§ **Aim of the task**:
All entries should be copied exactly, none left out.

--- --- ---

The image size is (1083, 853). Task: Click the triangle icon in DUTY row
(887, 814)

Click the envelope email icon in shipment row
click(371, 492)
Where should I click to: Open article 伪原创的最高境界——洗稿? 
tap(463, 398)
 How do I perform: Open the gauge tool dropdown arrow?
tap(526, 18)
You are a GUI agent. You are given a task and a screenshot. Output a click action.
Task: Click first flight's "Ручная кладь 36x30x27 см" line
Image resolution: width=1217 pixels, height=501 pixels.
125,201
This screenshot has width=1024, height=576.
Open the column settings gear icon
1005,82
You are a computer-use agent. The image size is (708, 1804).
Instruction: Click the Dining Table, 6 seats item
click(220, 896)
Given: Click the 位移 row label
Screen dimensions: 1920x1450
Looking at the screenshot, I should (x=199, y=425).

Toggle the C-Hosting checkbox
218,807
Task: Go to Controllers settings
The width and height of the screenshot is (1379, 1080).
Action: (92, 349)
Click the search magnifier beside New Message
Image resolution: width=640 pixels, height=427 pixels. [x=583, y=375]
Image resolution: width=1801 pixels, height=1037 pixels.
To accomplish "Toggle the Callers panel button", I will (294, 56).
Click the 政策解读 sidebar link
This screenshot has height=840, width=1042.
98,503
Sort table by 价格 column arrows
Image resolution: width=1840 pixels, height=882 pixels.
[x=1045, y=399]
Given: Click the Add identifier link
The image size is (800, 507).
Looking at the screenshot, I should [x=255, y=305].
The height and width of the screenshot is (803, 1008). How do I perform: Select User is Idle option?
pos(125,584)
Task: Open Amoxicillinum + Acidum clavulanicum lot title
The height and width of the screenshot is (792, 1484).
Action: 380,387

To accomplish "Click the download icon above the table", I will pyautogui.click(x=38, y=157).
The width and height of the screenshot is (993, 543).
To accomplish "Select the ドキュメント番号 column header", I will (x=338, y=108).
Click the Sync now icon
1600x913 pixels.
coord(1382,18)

--- --- ---

§ **Written answer**:
The image size is (1083, 853). Task: Click the triangle icon in DUTY row
(887, 814)

Click the envelope email icon in shipment row
click(371, 492)
Where should I click to: Open article 伪原创的最高境界——洗稿? 
tap(463, 398)
 How do I perform: Open the gauge tool dropdown arrow?
tap(526, 18)
You are a GUI agent. You are given a task and a screenshot. Output a click action.
Task: Click first flight's "Ручная кладь 36x30x27 см" line
Image resolution: width=1217 pixels, height=501 pixels.
125,201
This screenshot has width=1024, height=576.
Open the column settings gear icon
1005,82
You are a computer-use agent. The image size is (708, 1804).
Instruction: Click the Dining Table, 6 seats item
click(220, 896)
Given: Click the 位移 row label
Screen dimensions: 1920x1450
Looking at the screenshot, I should (x=199, y=425).

Toggle the C-Hosting checkbox
218,807
Task: Go to Controllers settings
The width and height of the screenshot is (1379, 1080).
Action: (92, 349)
Click the search magnifier beside New Message
Image resolution: width=640 pixels, height=427 pixels. [x=583, y=375]
Image resolution: width=1801 pixels, height=1037 pixels.
To accomplish "Toggle the Callers panel button", I will (294, 56).
Click the 政策解读 sidebar link
This screenshot has height=840, width=1042.
98,503
Sort table by 价格 column arrows
Image resolution: width=1840 pixels, height=882 pixels.
[x=1045, y=399]
Given: Click the Add identifier link
The image size is (800, 507).
Looking at the screenshot, I should [x=255, y=305].
The height and width of the screenshot is (803, 1008). How do I perform: Select User is Idle option?
pos(125,584)
Task: Open Amoxicillinum + Acidum clavulanicum lot title
The height and width of the screenshot is (792, 1484).
Action: 380,387

To accomplish "Click the download icon above the table", I will pyautogui.click(x=38, y=157).
The width and height of the screenshot is (993, 543).
To accomplish "Select the ドキュメント番号 column header", I will (x=338, y=108).
Click the Sync now icon
1600x913 pixels.
coord(1382,18)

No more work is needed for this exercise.